Looks good to me. If you want to publish something in the wiki, it is publicly editable.

andycox commented 1 year ago

Where do you see this on the horizon? I wish I had the Go chops to give it a try myself, but unfortunately I don't. I'd like to deploy our Faktory server to Fargate, but none of the existing workarounds to its lack of HUPability seem desirable as they would require some Faktory server downtime as a new image is deployed to Fargate or the existing one is redeployed.

Configuration changes seem far more common than upgrading the Faktory server itself, so I'm willing to live with running it on an EC2 instance so that we can easily tweak the config and HUP to reload.

Jcambass commented 6 months ago

👋 I'm starting to take a look at implementing this. While I can't commit to actually finishing it yet, I do have some questions around the specs:

Partial config update is not allowed. Every TOML file must be POST'd before reload. This is to prevent renaming a TOML and having the old filename hang around in Redis. For maximum reliability, POST one big TOML.

AFAIK there is currently no enforcement on how you split your conf.d configs, which makes the definition of Every TOML file must be POST'd before reload unclear.

This is unless we require you to upload the same file names that your conf.d configs have. This seems like a no-go given how we want to discourage users from using both features together and we only support it for backwards compatibility.

For backwards compatibility, an existing Faktory at boot will load conf.d files into Redis if any exist and their modification time is > the last config update modtime.

I assume that the plan is to use the filesystems "last modified" information to make this decision for the conf.d configs.

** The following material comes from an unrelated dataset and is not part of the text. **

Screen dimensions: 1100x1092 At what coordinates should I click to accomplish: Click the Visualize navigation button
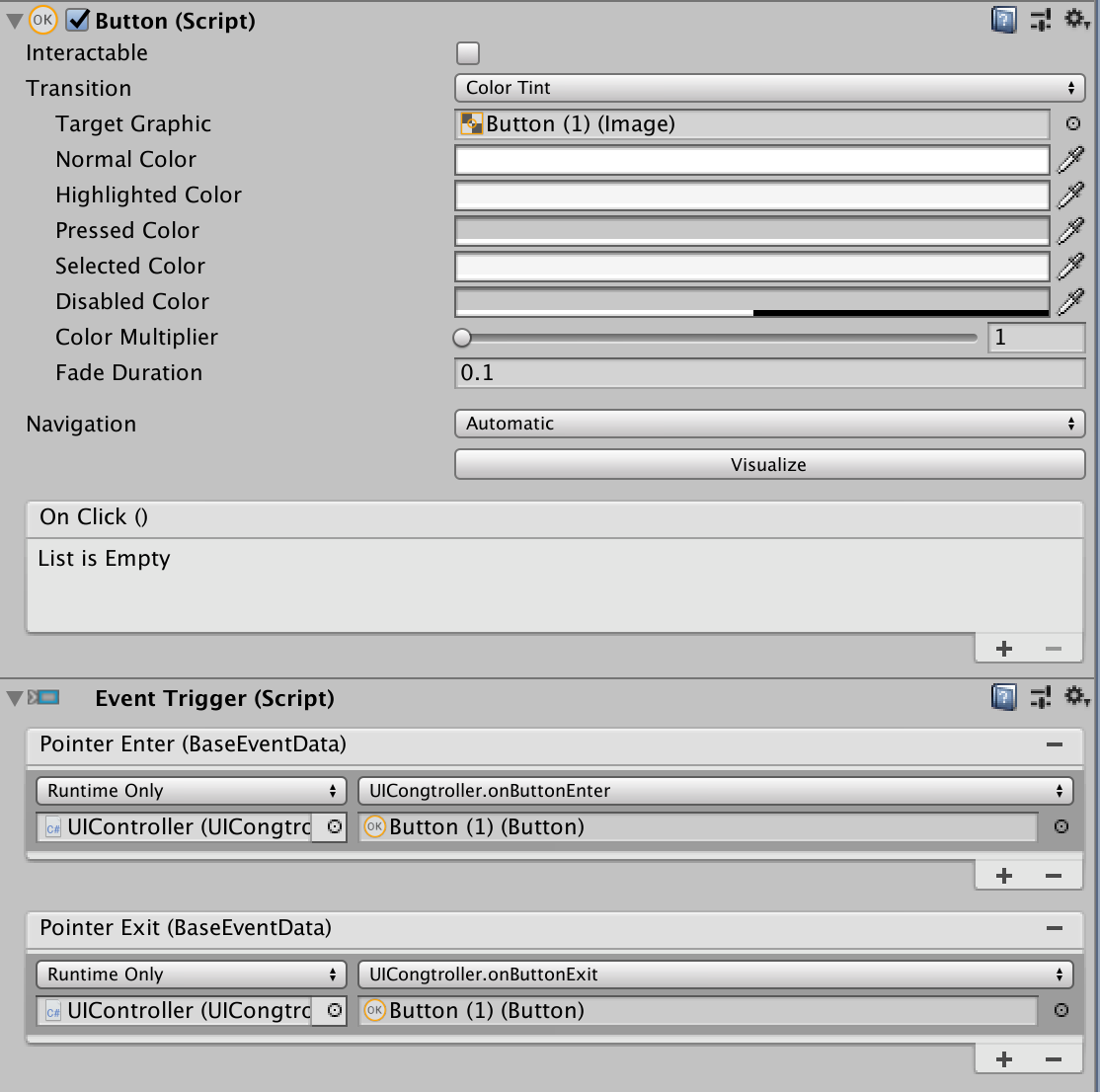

I also assume that we're ok with re-reading the conf.d after a deployment as the "last modified" information of the files might be the time of deployment, so they are newer than the previously POSTed toml. The assumption is that you will POST them again as part of the deployment, right?


As long as we don't either enforce a specific set of config files or enforce that you use the same set of config file in conf.d and in the /config endpoint, I'm not sure we can make this work in a reliable way.

A few alternative thoughts: Option 1: Could we get away with not storing the settings read from conf.d in redis and only ever reading them if there is no config in redis? This would not allow using conf.d and the endpoint together but provide a migration path without breaking existing setups.

Option 2: Stick to the idea in the original description of this issue. But combine all conf.d in one big file to store in redis and use the highest modified time across all the conf.d files.

Personally I like Option 1. But it depends on what we want to achieve. The way "Partial config update is not allowed" is described makes me believe that the mental model is one config file per feature/sub-system. So that one sub-system always gets the config from either conf.d or /config. But since there is nothing enforcing this separation of settings into different files this isn't enough. If we really care about all settings either coming from conf.d or /config, then Option 1 makes this more clear.


I know this is a bit a 🧠 dump. If I misunderstood any of this let me know! If not, please let me know what you think is the best way forward.

mperham commented 6 months ago

I'm not tied to the "spec" I wrote three years ago, you're welcome to suggest alternatives.

The main thing that everyone is asking for is upgrading Faktory without downtime. I don't see a lot of requests for this remote config functionality.